### [PROBLEM DESCRIPTION]
Below are entries; copy exactly, and only, the lines from the one containing "反馈信箱：editor@renminbao.com (66, 2533)" through their final line, leaving out pictures.

### [Dataset entries]

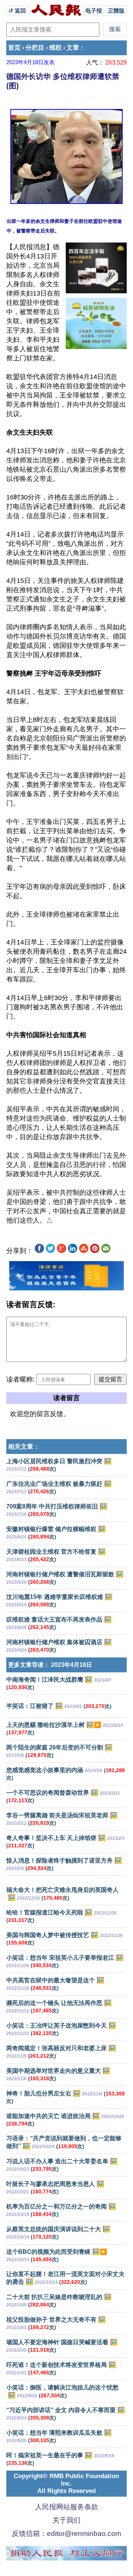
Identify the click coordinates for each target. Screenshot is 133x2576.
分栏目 (34, 47)
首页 (14, 47)
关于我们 (66, 2520)
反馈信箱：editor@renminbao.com (66, 2533)
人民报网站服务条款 (66, 2507)
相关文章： (24, 1446)
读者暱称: (20, 1379)
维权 (55, 47)
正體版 (116, 10)
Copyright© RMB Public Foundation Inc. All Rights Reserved (66, 2483)
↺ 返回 (17, 10)
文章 (72, 47)
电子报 (93, 10)
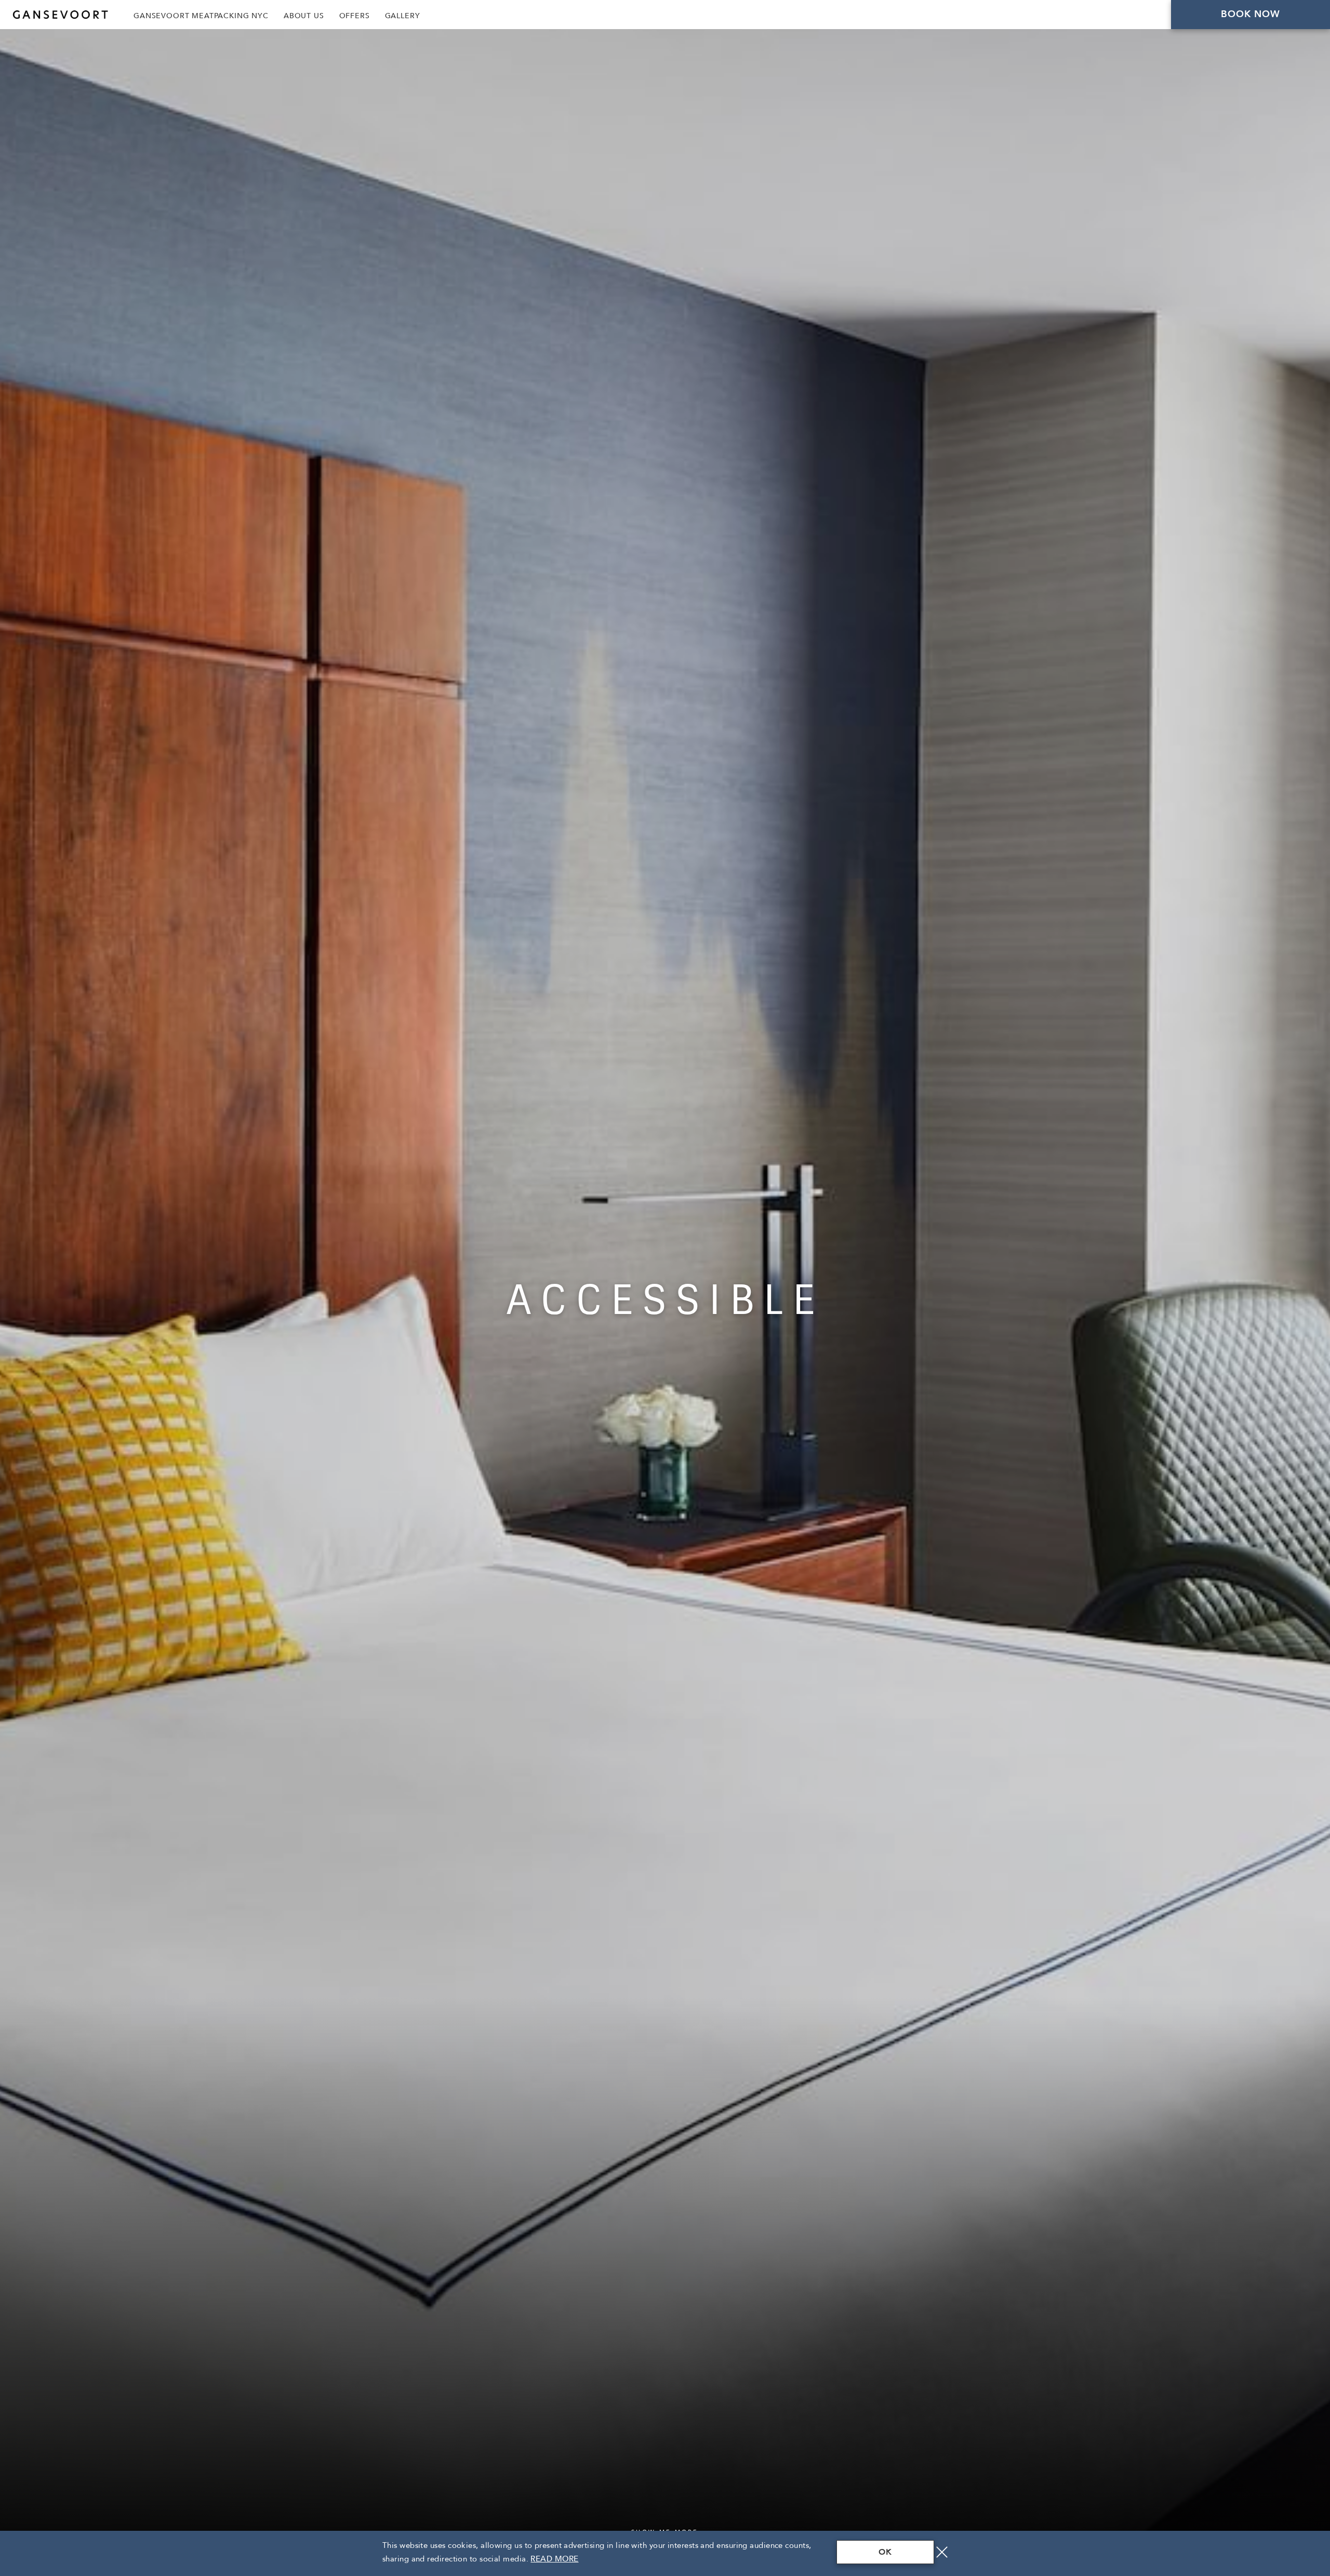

### [EXERCISE SOLUTION]
反馈信箱：editor@renminbao.com (66, 2533)
人民报网站服务条款 (66, 2507)
相关文章： (24, 1446)
读者暱称: (20, 1379)
维权 (55, 47)
正體版 (116, 10)
Copyright© RMB Public Foundation Inc. All Rights Reserved (66, 2483)
↺ 返回 (17, 10)
文章 (72, 47)
电子报 (93, 10)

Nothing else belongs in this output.